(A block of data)

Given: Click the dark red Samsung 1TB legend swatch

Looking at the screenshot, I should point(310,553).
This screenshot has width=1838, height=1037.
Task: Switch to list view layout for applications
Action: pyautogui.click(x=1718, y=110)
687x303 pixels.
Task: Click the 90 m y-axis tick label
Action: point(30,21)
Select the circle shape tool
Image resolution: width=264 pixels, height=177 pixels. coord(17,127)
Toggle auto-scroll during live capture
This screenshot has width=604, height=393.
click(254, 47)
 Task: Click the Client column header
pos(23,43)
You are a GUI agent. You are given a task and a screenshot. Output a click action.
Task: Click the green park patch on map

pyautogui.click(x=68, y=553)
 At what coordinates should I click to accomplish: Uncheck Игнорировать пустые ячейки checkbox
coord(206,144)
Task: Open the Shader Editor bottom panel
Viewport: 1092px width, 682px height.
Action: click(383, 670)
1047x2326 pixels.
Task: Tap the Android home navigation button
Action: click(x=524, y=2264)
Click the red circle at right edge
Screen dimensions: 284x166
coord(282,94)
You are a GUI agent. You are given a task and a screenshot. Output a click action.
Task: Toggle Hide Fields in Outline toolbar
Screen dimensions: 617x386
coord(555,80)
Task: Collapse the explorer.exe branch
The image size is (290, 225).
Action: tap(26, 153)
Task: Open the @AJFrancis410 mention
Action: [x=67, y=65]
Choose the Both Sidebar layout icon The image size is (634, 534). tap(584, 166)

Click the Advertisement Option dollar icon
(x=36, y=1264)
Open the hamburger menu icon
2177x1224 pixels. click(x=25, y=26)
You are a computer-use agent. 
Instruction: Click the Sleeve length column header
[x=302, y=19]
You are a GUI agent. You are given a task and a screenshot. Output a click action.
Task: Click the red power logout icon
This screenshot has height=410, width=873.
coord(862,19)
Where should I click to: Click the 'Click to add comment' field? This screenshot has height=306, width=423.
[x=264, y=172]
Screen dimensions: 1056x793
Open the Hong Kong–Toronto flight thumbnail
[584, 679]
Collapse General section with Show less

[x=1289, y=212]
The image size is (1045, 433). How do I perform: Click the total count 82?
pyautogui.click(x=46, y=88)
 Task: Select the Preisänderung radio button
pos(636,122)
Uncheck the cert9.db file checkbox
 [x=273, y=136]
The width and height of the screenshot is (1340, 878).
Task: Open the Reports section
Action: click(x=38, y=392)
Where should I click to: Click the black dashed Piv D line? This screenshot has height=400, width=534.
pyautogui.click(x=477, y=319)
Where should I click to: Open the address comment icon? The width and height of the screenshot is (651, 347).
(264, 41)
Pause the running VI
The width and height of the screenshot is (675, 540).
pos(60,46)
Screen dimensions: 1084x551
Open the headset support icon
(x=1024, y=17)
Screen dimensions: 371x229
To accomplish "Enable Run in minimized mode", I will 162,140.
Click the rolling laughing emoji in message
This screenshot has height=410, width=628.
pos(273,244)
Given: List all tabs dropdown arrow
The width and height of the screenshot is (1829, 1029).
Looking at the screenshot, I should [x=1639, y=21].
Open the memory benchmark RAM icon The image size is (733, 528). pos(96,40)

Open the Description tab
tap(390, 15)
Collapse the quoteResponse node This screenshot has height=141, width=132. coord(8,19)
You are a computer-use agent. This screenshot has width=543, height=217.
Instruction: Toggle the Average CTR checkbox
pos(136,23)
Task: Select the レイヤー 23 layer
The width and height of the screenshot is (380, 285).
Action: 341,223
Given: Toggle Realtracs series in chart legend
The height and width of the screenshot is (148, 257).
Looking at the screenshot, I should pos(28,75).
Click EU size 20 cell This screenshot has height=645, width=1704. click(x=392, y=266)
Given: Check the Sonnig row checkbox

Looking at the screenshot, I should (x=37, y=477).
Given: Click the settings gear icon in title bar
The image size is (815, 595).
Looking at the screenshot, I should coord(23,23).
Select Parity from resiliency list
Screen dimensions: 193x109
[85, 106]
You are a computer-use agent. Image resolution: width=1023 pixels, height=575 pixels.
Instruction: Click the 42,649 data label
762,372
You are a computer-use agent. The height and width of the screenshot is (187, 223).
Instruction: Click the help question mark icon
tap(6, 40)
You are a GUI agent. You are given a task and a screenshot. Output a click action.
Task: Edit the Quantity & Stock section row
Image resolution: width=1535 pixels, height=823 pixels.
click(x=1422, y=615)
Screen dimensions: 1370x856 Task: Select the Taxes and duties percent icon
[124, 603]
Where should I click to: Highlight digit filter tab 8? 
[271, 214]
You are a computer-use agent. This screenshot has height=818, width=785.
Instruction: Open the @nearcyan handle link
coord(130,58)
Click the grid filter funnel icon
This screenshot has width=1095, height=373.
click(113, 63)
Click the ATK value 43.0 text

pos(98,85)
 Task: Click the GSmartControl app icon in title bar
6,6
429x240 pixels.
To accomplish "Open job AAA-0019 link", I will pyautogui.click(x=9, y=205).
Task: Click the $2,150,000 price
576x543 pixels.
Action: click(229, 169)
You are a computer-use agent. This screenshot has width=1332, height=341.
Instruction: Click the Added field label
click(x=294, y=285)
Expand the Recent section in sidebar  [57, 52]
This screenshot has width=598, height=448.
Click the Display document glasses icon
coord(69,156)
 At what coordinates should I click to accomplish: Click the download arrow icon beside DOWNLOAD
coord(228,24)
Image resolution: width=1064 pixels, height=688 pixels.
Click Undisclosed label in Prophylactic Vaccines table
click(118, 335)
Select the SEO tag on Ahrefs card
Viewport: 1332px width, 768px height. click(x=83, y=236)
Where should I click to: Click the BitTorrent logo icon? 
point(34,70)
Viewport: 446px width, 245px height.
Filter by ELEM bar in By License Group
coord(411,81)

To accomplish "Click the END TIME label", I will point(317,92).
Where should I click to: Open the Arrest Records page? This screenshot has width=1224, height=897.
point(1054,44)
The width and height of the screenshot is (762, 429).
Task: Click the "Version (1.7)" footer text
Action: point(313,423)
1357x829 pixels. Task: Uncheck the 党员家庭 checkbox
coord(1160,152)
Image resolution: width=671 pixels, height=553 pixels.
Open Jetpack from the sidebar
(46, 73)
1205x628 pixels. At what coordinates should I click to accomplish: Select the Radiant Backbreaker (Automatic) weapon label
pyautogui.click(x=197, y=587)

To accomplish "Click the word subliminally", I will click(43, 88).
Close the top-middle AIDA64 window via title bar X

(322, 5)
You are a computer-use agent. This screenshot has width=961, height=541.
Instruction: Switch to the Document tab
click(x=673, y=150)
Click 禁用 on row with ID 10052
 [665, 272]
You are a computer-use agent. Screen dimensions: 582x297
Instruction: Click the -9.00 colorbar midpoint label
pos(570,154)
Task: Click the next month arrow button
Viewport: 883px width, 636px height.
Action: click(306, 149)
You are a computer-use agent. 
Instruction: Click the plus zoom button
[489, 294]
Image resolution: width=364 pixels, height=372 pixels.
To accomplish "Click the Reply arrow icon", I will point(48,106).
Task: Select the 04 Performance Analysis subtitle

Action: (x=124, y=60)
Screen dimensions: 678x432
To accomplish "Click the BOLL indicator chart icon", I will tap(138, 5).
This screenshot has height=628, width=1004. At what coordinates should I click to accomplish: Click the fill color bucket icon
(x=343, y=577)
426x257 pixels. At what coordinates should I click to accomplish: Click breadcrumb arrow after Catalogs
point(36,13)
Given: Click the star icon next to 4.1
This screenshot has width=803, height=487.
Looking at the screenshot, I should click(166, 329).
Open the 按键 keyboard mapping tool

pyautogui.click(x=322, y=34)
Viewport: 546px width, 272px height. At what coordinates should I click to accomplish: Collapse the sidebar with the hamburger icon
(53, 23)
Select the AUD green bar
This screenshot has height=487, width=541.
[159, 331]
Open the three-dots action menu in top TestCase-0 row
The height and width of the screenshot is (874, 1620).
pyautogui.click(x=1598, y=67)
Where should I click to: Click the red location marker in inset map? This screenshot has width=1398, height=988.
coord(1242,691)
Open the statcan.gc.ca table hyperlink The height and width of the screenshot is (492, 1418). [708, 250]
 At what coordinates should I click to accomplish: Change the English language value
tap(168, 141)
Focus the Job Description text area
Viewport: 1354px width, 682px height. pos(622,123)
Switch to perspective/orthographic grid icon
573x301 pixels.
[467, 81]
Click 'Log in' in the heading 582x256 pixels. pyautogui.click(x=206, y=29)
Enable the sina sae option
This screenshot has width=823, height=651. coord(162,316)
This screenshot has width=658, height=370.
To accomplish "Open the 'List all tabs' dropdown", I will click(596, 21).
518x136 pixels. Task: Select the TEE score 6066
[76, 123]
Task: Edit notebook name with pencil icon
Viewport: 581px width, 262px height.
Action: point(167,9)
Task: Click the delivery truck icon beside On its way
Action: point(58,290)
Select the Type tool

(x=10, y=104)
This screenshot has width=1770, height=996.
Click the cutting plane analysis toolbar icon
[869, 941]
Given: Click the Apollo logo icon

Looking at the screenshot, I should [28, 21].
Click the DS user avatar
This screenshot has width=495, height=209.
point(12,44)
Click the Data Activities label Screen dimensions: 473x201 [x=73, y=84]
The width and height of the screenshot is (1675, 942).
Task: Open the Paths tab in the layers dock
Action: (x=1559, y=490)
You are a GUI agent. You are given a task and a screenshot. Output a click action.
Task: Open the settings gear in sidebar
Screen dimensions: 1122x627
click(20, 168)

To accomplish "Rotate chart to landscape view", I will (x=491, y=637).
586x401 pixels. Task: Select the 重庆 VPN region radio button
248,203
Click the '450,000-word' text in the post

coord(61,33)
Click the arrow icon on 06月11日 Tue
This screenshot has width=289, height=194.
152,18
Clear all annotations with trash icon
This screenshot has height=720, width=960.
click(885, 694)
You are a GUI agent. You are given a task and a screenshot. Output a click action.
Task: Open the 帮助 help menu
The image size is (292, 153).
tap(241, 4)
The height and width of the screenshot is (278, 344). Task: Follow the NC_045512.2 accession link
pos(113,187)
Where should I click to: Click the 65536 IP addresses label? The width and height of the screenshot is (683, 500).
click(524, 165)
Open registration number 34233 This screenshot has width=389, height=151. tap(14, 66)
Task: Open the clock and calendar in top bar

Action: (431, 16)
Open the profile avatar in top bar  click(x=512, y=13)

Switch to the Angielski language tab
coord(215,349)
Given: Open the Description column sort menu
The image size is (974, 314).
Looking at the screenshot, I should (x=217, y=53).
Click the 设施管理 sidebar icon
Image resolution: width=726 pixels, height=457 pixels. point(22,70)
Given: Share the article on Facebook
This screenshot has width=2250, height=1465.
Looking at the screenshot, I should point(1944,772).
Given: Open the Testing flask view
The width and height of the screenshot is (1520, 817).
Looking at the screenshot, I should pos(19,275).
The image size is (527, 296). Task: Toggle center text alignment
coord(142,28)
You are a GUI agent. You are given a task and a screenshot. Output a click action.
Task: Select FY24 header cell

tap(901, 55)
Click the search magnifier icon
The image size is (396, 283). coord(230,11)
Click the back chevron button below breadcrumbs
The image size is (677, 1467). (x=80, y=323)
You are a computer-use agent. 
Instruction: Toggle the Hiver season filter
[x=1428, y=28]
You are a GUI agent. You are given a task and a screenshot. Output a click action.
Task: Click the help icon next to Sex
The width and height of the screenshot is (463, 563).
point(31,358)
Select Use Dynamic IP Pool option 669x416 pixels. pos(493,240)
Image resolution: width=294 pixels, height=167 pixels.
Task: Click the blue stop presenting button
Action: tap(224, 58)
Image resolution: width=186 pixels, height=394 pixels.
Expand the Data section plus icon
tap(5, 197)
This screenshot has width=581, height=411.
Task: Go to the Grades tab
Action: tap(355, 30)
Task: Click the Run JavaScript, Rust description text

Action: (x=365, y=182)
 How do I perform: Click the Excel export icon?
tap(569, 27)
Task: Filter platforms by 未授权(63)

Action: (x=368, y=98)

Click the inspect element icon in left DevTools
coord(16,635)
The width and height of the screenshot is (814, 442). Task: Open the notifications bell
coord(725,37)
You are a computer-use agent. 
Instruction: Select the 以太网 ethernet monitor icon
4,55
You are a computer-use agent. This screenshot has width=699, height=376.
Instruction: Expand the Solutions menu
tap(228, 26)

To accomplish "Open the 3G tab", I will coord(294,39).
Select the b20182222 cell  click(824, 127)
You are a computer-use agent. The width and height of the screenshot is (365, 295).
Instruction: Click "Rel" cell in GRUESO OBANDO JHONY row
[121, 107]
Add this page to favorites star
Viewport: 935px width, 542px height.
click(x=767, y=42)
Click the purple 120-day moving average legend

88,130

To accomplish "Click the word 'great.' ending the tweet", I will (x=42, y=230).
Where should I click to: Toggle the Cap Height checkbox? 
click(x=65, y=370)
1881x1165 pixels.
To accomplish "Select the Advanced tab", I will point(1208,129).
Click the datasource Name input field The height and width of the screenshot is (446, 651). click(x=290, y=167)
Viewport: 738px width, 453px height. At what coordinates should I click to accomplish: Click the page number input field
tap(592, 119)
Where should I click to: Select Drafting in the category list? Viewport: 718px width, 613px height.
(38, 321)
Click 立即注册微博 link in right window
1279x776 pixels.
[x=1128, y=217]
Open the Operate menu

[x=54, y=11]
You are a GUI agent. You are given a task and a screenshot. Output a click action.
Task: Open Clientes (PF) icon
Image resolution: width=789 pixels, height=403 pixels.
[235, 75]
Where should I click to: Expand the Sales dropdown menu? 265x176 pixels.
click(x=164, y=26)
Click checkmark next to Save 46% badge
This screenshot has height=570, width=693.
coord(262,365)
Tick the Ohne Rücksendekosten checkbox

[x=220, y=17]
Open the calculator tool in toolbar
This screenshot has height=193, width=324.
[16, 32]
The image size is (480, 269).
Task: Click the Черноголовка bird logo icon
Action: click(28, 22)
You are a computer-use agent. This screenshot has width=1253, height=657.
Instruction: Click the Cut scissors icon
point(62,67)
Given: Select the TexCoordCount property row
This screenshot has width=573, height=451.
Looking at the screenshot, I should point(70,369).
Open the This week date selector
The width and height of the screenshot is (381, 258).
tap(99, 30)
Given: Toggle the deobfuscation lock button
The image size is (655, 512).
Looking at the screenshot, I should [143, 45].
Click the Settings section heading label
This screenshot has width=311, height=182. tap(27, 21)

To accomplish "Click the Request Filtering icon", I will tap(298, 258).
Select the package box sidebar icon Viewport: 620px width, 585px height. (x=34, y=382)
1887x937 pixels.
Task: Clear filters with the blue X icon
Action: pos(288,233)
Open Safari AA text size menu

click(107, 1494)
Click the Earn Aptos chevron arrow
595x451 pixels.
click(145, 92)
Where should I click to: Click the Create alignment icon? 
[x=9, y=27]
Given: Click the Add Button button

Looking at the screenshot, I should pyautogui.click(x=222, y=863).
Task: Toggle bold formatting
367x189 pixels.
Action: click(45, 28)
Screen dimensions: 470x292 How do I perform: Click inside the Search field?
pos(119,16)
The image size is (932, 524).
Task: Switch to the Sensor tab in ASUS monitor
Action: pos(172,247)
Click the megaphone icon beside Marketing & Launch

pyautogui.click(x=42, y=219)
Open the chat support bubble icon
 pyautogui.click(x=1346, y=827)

## WRITTEN REQUEST
Please turn the material from the line containing "Click the back" through the line containing "[x=1428, y=28]", inclusive, into a JSON list of strings with one string per line and blank lines left out.

## EXERCISE RESPONSE
[
  "Click the back chevron button below breadcrumbs",
  "The image size is (677, 1467). (x=80, y=323)",
  "You are a computer-use agent. ",
  "Instruction: Toggle the Hiver season filter",
  "[x=1428, y=28]"
]